幕間劇 ~砂漠の吸血姫さま~
カッと照らす悪魔のような太陽の光。自分を絶命せしめんと降り注ぐ殺害光線をたった一枚の黒い布で防ぎながら、ヴァンパイア・ロードであるソフィア・ル=ドラク・クリアルージュはポツリとつぶやく。
「あ、あぶなかった……」
そんな彼女の隣で、冒険者然とした青年は同意するようにうなづいた。彼の名前はリュート・ル=ドラク・ブレイクルージュ。ヴァンパイア・ロードによって眷属となった唯一のしもべであり、姫を守るナイト、ヴァンパイア・ナイトだった。
「メロディちゃんとリルナちゃんと戯れにきたのに、もう少しで殺されるところだったわ」
「ソフィア様でも勝てませんか?」
「おまえは私を買いかぶり過ぎだ」
歩き始めるゴシックドレスの吸血姫に、慌てて吸血騎が後を追った。ヴァンパイアの弱点といえば太陽の光なのだが、彼女たちはモノともしていない。弱点を弱点のままにしておくなど、二流や三流の話だ。一流を超えたホンモノは、弱点を克服する。
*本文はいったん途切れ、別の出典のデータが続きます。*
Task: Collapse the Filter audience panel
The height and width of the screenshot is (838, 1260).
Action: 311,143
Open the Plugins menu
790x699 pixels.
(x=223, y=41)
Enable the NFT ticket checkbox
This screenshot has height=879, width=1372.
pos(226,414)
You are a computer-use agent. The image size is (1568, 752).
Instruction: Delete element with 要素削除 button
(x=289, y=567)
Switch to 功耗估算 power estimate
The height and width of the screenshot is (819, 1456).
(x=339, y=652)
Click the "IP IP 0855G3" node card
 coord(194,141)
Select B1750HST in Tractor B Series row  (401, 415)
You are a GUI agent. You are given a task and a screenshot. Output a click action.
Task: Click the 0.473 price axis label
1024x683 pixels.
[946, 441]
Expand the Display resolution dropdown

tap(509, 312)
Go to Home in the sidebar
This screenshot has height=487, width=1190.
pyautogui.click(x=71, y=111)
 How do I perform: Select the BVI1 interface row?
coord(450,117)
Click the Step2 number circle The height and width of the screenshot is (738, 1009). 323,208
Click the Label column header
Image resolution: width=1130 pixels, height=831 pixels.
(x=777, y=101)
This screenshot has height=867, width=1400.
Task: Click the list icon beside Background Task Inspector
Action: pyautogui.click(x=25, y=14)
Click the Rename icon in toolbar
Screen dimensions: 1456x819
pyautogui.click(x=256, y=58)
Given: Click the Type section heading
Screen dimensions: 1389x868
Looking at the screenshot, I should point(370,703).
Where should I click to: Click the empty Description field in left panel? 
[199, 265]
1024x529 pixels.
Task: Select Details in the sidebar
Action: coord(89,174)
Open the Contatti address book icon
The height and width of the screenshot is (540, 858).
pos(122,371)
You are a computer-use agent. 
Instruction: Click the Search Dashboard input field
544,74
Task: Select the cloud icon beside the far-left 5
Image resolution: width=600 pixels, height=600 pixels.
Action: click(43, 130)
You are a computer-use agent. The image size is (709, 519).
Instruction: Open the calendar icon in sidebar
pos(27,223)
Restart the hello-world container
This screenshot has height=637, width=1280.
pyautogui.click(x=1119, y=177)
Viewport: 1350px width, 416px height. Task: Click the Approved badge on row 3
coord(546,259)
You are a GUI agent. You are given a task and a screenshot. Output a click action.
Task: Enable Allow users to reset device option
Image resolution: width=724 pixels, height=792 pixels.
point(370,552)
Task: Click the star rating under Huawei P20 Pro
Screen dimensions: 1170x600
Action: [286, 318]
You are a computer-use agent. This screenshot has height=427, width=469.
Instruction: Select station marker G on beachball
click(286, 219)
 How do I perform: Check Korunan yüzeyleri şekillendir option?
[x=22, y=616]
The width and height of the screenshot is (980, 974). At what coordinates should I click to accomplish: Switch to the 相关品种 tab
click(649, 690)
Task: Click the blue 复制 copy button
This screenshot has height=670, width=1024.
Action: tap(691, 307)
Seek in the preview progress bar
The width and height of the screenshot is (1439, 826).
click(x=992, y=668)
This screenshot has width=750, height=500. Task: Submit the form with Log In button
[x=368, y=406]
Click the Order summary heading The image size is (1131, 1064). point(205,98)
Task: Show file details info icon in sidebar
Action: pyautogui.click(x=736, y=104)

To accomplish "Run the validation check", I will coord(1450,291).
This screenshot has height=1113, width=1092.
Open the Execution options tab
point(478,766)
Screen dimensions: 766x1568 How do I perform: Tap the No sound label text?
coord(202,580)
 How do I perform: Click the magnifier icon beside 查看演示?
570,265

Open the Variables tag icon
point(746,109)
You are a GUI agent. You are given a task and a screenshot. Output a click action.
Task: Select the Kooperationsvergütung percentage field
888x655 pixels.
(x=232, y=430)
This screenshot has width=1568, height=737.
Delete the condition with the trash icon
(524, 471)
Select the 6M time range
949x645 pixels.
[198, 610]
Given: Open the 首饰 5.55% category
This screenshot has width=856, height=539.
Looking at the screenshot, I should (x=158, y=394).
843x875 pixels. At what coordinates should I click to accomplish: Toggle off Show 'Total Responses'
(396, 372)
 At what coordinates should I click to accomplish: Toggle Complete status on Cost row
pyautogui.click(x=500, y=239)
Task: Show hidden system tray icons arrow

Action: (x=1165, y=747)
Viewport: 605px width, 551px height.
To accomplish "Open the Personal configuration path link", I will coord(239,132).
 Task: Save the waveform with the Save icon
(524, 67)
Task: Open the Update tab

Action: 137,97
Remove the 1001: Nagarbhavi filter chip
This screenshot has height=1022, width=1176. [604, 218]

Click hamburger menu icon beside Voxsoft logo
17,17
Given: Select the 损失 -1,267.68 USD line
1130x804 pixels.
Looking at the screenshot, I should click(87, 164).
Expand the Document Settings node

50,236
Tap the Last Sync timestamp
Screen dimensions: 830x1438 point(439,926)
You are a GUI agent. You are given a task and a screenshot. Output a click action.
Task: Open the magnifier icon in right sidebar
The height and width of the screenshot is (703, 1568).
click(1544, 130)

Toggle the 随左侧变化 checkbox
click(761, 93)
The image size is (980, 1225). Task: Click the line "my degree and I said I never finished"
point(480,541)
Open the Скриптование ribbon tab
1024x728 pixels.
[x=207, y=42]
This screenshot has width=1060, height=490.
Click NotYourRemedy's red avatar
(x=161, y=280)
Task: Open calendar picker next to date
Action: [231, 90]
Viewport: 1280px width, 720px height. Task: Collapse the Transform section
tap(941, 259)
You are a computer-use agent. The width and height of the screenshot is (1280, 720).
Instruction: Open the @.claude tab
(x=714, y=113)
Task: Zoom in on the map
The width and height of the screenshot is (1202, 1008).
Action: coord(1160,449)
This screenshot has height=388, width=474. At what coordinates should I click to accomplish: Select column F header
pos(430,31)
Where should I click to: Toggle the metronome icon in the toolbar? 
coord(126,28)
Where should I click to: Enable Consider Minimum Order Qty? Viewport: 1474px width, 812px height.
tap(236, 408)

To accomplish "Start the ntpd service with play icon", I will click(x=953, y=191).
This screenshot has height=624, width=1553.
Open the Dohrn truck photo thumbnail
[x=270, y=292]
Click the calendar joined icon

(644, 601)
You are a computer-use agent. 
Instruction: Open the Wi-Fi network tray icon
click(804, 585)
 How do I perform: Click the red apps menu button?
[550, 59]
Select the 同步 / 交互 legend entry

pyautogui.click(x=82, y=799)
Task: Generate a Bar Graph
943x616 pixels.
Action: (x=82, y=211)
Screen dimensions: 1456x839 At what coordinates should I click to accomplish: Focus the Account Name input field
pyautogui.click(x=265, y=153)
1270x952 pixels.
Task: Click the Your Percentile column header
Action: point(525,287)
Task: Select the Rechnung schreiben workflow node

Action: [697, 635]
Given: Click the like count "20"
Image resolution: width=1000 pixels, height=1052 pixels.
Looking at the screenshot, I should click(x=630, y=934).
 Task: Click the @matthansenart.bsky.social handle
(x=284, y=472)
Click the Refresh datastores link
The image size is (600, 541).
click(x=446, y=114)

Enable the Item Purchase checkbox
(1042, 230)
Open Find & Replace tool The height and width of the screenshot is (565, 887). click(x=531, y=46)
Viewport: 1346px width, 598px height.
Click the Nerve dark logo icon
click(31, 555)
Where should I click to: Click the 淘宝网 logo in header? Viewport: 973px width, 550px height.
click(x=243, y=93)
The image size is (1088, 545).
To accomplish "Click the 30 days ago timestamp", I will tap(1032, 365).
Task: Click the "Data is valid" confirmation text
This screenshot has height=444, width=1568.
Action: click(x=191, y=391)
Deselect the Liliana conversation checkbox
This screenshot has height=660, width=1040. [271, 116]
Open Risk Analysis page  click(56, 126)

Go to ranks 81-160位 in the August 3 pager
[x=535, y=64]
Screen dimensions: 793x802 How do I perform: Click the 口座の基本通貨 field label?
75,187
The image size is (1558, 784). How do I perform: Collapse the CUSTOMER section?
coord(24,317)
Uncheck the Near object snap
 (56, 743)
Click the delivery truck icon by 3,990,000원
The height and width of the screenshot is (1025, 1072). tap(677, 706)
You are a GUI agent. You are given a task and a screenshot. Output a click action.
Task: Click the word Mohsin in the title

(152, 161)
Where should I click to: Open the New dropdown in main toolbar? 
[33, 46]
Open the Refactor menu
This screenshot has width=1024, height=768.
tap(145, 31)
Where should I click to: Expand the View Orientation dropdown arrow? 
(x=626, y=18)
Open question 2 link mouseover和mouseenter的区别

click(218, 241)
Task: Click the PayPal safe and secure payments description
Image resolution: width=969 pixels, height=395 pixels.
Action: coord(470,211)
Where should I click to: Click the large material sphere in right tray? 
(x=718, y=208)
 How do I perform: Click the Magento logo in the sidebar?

「ほら、太陽が私の皮膚を焦がしたわ。いったい誰のせいかしら」
真っ白な腕をソフィアはリュートに対して差し出した。焦げた、といっても少し赤くなっている程度。どう考えてもわざとなのだが、リュートはうやうやしく膝を砂に付けると、おずおずと腕に口を近づける。
静かに赤くなった場所に口付けした。
「そう……いいわ。充分に冷えたわよ」
「も、もうすこし」
「調子に乗らないの」
スカートがめくれ上がるのも気にせず、ソフィアはリュートを足蹴にする。ヴァンパイア・ナイトはバランスを崩し、砂漠の窪地に落ちていった。
「そんなことでは神に消されるわよ、リュート。愛があるのなら、耐えなさいな。ほら、スカートの中身、見たくない?」
「見たくありません」
ぴらり、とソフィアが黒のドレススカートを手で持ち上げようとするが――リュートがそれを制した。窪地に落ちたはずなのに、一瞬で元の位置に戻ってきたらしい。
「こんなところで晒されてはソフィア様の御足が穢れてしまいます」
「それもそうね」
肩をすくめるソフィア。それに合わせてリュートは再び日傘で彼女を殺害光線から守った。
「それにしても、神に目を付けられるとは厄介ね。どうしようかしら」
「手を引いてはいかがでしょう? 彼女たちにソフィア様を害する力はありません。たとえ迫るとしても、あと10年は必要でしょう」
「おもちゃを手放せっていうの?」
はい、とうなづこうとしたリュートの体は再び窪地に落ちた。まるで滝つぼに落ちたかのように、砂が跳ね、舞い上がる。
「しかしですね、ソフィア様――」
ソフィアはリュートを蹴り落としたはずだが、彼はすぐに戻ってきていた。極超的なやりとだ。人間のそれを遥かに凌駕するやり取りのはずなのだが、どこか人間くさい。
「分かった分かった、分かりました。ソフィアはメロディちゃんに手を出しません」
「おぉ、分かって頂けましたか」
「クリア・ルージュちゃんは手を出すけどな!」
簡易的な変装をしたクリアの姿を見せる。マッパーという奇妙な職業は、すべてを見通す彼女のスキルがあってこそ。詳細な地図は、彼女の持つ黒い霧を紙に転写したものだ。もちろん、マジックバッグも偽者である。なんでも入るバッグではなく、中でクリアが直接生成しているに過ぎない。
退屈すぎたヴァンパイア・ロードは、人間のフリをして遊ぶ。お気に入りの少女を観察し、観測し、誘惑し、堕落させる。メローディア・サヤマをゆっくりじっくりと狙っていた。
「ソフィア様、神はその程度の変装でごまかせないかと」
「知ってるわよ、それくらい! まったくぅ。リュートもリュートよ。私の下僕だったら、神様くらい殺してみせなさい!」
「ご命令くだされば」
「よし、神殺しを達成したら褒美をくれてやる! なにがいい?」
「一日だけ、僕の娘になってください」
「おまえは天才かっ!?」
砂漠のど真ん中で。
吸血鬼たちはきゃっきゃうふふと戯れるのだった。